Regional lymphatic drug exposure following intraperitoneal administration of 5-fluorouracil, carboplatin, and etoposide.

Intraperitoneal (i.p.) administration of chemoterapeutic agents results in greater total drug exposures in the peritoneal cavity than in plasma. A study on the drug exposure for i.p. lymphatics of pigs, receiving 5-fluorouracil (5-FU), etoposide (VP-16) and carboplatin (CBDCA) by the i.p. route was conducted. Drug concentrations in peritoneal fluid, plasma, and thoracic duct lymph were monitored over the ensuing 3 h. 5-FU appeared rapidly in thoracic duct, lymph and plasma. The lymph concentration declined after 20 min while the plasma concentration remained stable. CBDCA reached a stable concentration in lymph and plasma after 60 min. VP-16 peaked in the lymph after 20 min, whereas the plasma concentration continued to rise for 150 min; the peritoneal half-life for VP-16 was too long for clearance to be defined.

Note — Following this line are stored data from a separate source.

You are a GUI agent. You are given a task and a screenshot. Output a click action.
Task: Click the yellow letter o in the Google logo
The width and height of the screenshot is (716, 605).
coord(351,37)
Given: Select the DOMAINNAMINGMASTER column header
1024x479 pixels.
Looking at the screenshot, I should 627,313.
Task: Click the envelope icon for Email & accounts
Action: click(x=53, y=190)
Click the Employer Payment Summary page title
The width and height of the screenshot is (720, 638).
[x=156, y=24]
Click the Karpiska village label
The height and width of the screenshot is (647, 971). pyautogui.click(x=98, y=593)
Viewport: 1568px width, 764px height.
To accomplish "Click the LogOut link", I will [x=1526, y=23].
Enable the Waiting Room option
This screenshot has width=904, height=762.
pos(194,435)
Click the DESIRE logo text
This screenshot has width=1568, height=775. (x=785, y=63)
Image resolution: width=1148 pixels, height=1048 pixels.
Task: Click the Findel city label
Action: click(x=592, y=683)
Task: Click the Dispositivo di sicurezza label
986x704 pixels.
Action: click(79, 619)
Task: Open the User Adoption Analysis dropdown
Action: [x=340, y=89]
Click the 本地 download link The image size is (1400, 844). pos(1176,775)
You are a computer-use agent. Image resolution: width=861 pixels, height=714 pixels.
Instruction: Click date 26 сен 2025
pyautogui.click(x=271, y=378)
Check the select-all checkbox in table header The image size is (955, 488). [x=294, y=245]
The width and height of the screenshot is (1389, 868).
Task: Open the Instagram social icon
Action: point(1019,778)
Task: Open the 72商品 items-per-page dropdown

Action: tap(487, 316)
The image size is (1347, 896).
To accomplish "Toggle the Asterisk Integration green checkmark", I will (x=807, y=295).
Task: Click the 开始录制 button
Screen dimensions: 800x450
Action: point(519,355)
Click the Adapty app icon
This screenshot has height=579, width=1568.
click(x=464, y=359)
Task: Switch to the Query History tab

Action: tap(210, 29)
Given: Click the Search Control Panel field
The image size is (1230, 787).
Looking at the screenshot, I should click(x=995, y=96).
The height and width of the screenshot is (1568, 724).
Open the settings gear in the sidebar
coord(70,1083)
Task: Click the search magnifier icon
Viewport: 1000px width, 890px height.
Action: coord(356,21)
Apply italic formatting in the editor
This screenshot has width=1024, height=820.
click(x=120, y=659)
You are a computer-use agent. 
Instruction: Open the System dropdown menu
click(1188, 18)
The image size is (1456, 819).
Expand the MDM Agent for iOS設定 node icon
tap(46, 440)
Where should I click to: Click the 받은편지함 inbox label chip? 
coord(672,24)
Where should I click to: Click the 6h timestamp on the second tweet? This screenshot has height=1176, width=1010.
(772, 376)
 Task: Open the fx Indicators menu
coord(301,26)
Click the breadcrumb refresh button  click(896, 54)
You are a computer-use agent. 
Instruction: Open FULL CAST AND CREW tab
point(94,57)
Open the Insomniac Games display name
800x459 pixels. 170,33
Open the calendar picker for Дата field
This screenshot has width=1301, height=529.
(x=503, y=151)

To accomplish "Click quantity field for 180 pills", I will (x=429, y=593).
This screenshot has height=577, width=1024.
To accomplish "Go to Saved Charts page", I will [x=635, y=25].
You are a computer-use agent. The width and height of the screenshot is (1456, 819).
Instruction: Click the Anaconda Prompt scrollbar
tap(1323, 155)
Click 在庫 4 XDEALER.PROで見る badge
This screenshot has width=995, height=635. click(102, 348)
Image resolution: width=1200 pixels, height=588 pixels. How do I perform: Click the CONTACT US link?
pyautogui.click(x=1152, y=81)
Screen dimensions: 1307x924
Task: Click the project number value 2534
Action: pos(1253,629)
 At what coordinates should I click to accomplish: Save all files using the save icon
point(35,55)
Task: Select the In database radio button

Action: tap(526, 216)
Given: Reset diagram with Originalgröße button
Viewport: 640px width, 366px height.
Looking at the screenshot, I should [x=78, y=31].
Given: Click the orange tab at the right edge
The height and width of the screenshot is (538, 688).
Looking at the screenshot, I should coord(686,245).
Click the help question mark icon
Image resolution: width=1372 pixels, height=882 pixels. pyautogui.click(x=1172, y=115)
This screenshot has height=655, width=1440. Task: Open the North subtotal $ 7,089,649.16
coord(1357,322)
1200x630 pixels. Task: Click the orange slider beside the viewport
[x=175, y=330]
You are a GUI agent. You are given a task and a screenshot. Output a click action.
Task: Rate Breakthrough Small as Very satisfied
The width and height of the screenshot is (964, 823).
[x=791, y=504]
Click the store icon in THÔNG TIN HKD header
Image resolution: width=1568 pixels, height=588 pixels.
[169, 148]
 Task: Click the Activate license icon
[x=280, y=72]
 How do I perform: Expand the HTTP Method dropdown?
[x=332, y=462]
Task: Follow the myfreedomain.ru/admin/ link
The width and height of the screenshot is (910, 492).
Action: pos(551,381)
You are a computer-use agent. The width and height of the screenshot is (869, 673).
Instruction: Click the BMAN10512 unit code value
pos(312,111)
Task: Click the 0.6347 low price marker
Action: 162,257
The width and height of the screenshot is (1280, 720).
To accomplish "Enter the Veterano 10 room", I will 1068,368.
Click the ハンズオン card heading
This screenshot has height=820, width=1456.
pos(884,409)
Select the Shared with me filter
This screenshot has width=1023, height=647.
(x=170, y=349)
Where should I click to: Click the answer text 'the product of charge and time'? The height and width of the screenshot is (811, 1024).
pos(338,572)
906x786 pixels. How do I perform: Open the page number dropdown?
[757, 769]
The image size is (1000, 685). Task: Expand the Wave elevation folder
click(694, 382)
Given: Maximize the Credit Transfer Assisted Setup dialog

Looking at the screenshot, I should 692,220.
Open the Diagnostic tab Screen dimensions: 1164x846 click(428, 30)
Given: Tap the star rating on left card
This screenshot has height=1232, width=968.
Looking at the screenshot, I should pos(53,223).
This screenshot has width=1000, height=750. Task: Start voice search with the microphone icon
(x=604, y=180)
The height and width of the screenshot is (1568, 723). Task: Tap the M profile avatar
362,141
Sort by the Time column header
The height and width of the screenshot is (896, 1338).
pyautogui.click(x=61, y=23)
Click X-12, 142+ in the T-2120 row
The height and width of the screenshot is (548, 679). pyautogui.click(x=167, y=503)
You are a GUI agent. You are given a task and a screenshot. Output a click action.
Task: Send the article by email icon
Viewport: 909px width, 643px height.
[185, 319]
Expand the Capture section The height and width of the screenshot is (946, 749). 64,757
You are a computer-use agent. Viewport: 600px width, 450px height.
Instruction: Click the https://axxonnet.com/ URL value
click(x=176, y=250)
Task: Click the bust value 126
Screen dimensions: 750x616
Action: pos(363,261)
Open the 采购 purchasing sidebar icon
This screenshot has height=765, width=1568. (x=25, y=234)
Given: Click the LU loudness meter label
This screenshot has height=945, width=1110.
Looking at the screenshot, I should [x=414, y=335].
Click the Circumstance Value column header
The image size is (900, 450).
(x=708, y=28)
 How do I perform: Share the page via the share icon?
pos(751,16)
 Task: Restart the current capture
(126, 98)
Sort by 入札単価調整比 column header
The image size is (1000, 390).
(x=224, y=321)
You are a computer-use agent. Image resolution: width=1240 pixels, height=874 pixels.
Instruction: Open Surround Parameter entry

Total drug exposure (AUC) was for 5-FU 5.7-fold greater for lymph than for plasma and for CBDCA equal in both compartments. VP-16 had a 2.1-fold higher AUC for lymph than for plasma. The results indicate that the i.p. route of administration results in a greater exposure of the lower thoracic duct lymph than the plasma to 5-FU, produces only a marginally increased exposure to VP-16, and results in no difference for CBDCA. The efficacy of 5-FU is a function of total drug exposure. The results reported provide a strong rationale for evaluating the adjuvant use of i.p. 5-FU in colorectal and gastric carcinoma.